In a good year 80% plus control might be achieved in the field, but often 60% is the norm and much less in a poor year. While dry seed-beds may be to blame, poor application can also have a big effect.
“In our trials, control ranged from 10% to 95+% simply by changing the application method.”
Nozzle choice
Air-inclusion nozzles struggled and applying a pre-emergence spray through a set of blue 03 Guardian Air nozzles at 1.5 bar travelling at 10kph to apply 100 litres/ha produced the worst result, delivering 10-15% control at best.
Trial details
- Background blackgrass population – 400 heads/sq m
- Crop – winter wheat
- Drilled 28 September
- Seed-bed – dry, firm, small to medium clods
- Chemistry – 240g of flufenacet, 60g diflufenican and 600g of pendimethalin/ha
- Applied 2 October at 50cm boom height
- No useful rainfall until week beginning 17 October
- No post-emergence treatments applied
Key findings
- 300 litres/ha better than 200 better than 100
- Flat-fan nozzle better than air inclusion
- Twin line better than single
- Boom height critical
Doubling the pressure increased the number of droplets, improving soil coverage and control improved to about 60%.

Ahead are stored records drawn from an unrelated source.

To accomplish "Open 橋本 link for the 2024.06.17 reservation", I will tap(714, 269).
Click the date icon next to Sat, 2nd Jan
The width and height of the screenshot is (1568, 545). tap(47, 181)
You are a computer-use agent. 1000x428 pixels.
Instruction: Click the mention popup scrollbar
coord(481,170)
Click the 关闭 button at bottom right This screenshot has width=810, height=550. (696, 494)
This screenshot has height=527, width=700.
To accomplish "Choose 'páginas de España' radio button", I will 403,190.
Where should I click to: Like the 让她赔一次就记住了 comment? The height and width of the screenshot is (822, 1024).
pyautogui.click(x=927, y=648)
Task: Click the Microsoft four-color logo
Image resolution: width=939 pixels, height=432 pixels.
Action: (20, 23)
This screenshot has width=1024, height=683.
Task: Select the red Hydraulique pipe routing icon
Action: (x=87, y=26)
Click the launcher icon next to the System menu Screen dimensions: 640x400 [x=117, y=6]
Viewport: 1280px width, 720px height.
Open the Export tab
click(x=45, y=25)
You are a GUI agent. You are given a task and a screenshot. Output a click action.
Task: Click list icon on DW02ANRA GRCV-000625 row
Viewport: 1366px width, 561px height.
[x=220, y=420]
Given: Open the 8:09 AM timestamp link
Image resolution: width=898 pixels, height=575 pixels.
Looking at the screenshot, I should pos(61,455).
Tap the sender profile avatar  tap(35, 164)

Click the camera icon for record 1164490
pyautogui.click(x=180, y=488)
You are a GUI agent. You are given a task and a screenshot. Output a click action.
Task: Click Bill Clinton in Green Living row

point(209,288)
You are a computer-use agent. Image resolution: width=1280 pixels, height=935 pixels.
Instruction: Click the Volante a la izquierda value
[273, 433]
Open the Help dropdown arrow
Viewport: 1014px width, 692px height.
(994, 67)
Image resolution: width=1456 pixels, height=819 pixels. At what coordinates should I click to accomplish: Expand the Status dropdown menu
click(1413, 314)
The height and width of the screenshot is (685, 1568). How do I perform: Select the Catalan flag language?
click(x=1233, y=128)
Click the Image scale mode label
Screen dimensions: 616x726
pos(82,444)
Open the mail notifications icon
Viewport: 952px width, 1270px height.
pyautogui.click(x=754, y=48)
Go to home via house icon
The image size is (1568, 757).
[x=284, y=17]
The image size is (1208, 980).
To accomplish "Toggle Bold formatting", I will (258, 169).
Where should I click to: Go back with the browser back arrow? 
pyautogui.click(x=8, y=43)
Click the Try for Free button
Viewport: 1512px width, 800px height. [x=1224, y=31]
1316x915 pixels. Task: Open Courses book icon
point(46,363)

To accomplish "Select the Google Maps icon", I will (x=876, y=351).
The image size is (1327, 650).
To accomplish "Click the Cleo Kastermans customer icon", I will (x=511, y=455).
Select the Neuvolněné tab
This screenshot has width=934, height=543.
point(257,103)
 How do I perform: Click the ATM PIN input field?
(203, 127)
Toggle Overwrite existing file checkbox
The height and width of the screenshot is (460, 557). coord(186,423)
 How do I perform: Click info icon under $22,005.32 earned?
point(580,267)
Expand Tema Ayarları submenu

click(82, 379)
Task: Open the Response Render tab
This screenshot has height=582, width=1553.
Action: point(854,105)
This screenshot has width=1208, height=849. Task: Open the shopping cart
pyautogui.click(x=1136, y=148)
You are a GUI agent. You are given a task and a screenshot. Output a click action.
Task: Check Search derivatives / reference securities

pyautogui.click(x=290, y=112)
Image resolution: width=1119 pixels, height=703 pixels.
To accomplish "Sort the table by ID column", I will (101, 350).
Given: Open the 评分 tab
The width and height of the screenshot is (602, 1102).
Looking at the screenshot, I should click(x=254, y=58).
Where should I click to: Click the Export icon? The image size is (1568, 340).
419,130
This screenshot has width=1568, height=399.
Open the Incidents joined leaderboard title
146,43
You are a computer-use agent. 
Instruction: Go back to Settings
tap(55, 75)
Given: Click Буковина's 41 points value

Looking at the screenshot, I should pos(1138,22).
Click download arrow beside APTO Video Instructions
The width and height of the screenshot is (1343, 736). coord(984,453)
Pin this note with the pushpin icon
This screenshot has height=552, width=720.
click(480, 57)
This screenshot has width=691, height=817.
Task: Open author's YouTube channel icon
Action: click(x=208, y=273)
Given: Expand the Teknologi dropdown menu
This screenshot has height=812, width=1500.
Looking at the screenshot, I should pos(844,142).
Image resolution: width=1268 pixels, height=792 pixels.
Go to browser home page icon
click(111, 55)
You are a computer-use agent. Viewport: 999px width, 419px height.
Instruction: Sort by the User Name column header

“The effect of drift really kicked in at 4 bar travelling at 16kph, with fine droplets and increased turbulence meaning fewer drops reached the target,” says Mr Hemmant.
Adding Remix, a paraffinic oil that reduces drift, had a dramatic effect, boosting control to 85%.
The final air inclusion test used brown 05 nozzles to deliver 200 litres/ha at the Lerap three-star rated application (1.5 bar, 8.5kph) and control was better than the 03’s at 100 litres/ha, but still poor.
Flat fans gave much better results. Even a basic set-up of red VP 80-04 nozzles at 200 litres/ha (3 bar/10kph) angled vertically, outperformed any of the air inclusion nozzles in the trial, producing about 75% control.
Halving the water volume using a VP 80-03 blue nozzle compromised control by at least 20%, despite angling nozzles alternately forward 30 degrees and straight down to minimise shadowing of the spray by clods.
“We used the same pressure, but speed rose to over 14kph. Going faster with the finer spray inevitably created more drift.”
Twin lines
Adding another line to the sprayer using the same nozzles, pressure, and speed transformed the result. Front nozzles were inclined forward 30 degrees and the back line set vertical.
“This doubled the volume to 200 litres/ha and also produced lots more droplets. In this trial we probably got over 90% control and because of the higher speed, we increased work rate significantly compared with the red nozzles.
“But by increasing the water rate to 300 litres/ha by reducing the speed to about 10kph the result was stark – the increased water volume and the large number of droplets optimised coverage and achieved almost 100% control from a pre-emergence only,” explains Mr Hemmant.
Hit new weed control heights
Boom height can have a critical effect on herbicide performance, especially when used without an effective adjuvant to help reduce drift.
Applying Liberator (flufenacet + diflufenican) at 0.6 litres/ha through vertical flat-fan nozzles (3 bar/10 kph/150 litres/ha) set at 1m above the soil gave a very poor 20% control, says Agrovista’s Mark Hemmant. Lowering the boom to 50cm hugely improved performance due to reduced drift.
The effect was less clear where a good adjuvant was used. Remix stood out at the 1m boom height, boosting control to 90%. It also gave a significant benefit at 50cm.